By midmorning the next day, Joe had visited four outfitter camps and was working his way north toward the state cabin. Before riding into the camps, he had followed Trey’s advice and straightened up the diamond hitches on his packhorse. The camps were clean and the outfitters pleasant and professional. There was a guide for every two hunters, licenses and permits were valid, and food was hung up away from the camps, as per regulations. The outfitters seemed pleased to meet him, and offered him meals and coffee. They were free with information about where they thought the elk were, the locations of other camps, and the quirks of other outfitters. Like most taciturn outdoorsmen, who barely spoke in town, the outfitters couldn’t stop talking. All agreed that snow was needed to get the herds moving south toward them.
“Have you run across Smoke yet?” was the most common question. It was asked with combinations of amusement, condemnation, and awe.
As Joe rode out of his sixth camp of the day, he noticed how much his head had cleared from the day before. Whether it was the air, the elevation, or the isolation, he didn’t know. But he felt normal again, without the fog that seemed to have moved into his brain since his arrival in Jackson. Maybe he’d just needed to get into the mountains, be alone, do good work.
The possibility that Will’s death hadn’t been a suicide never really left him, though. Neither did his feeling of being disconnected from Marybeth and his family. He thought how Marybeth and the girls, especially Sheridan, would love this, and he wished somehow they could be with him.
At the rate he was going, he thought he could make it to the state cabin by late afternoon. His plan was to stay at the cabin for at least two nights and check out the rest of the outfitter camps in the Yellowstone drainage from there. When the trail split, he absentmindedly neckreined his horse to take the right fork, and was two miles from the main trail when he realized his mistake. The path had faded into a narrow game trail as it switchbacked up through the trees. The timber was too thick to turn his horses around— especially the wide load of the packhorse—so he continued to climb in search of a clearing. The incline got worse as he climbed, the horses laboring with the pitch. He leaned forward in the saddle, waiting for a break in the dark timber to signal that he’d reached the top.
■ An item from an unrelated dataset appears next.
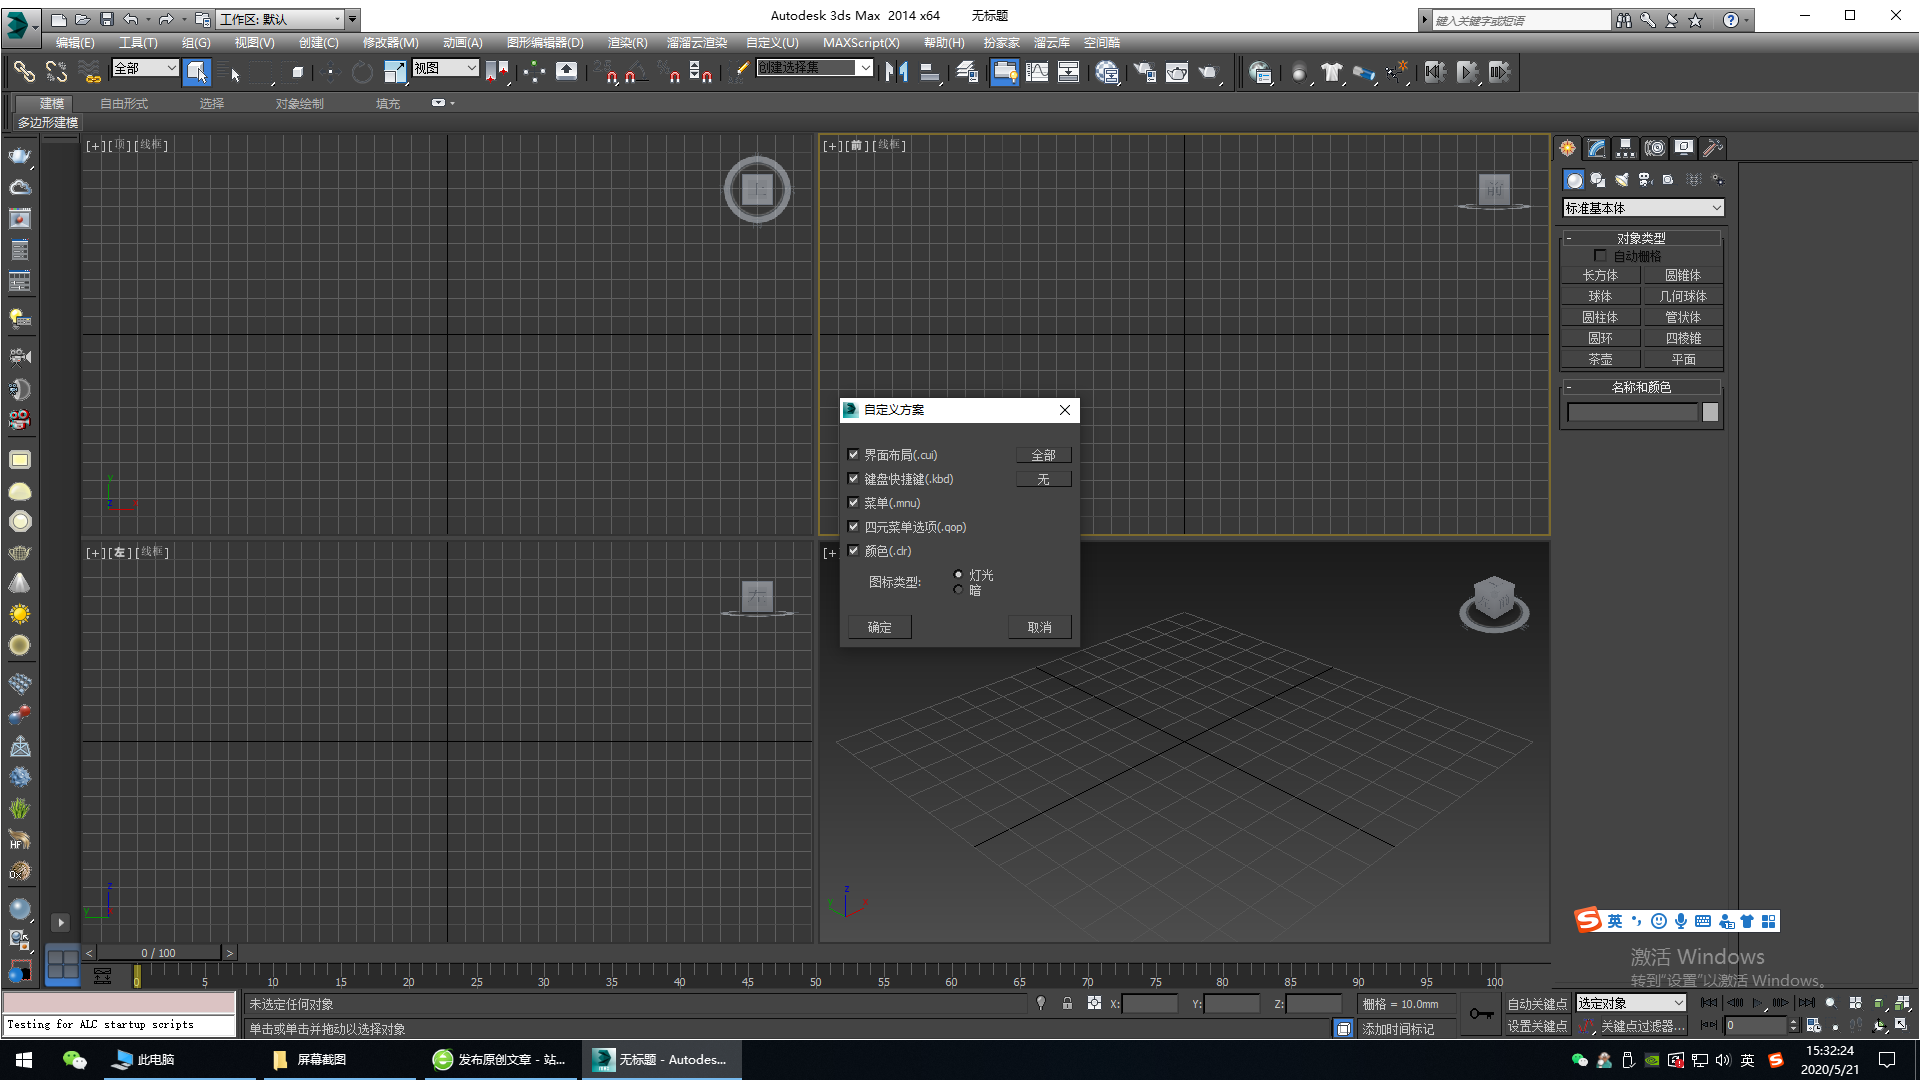The height and width of the screenshot is (1080, 1920).
Task: Switch to the 自由形式 ribbon tab
Action: tap(124, 104)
When the trees finally thinned and the sky broke through, he stopped the horses on a small grassy shelf to let them rest. While they did, he took his map and walked to the top of the rise to figure out where he was. He noted the mountain landmarks he’d identified earlier. With his fingertip, he traced his location to the state cabin and found he had inadvertently taken a shortcut. If he continued down the other side of the mountain he could ride up Clear Creek drainage and approach the cabin from the side, shaving off at least eight miles and making up for the time he’d wasted on the wrong trail. The route would be rugged, as there wasn’t an established horse trail, but his horses had shown they were more than up to the task.
Climbing back into the saddle, he flinched with familiar pain in his knees caused by riding for a day and a half, and headed northwest.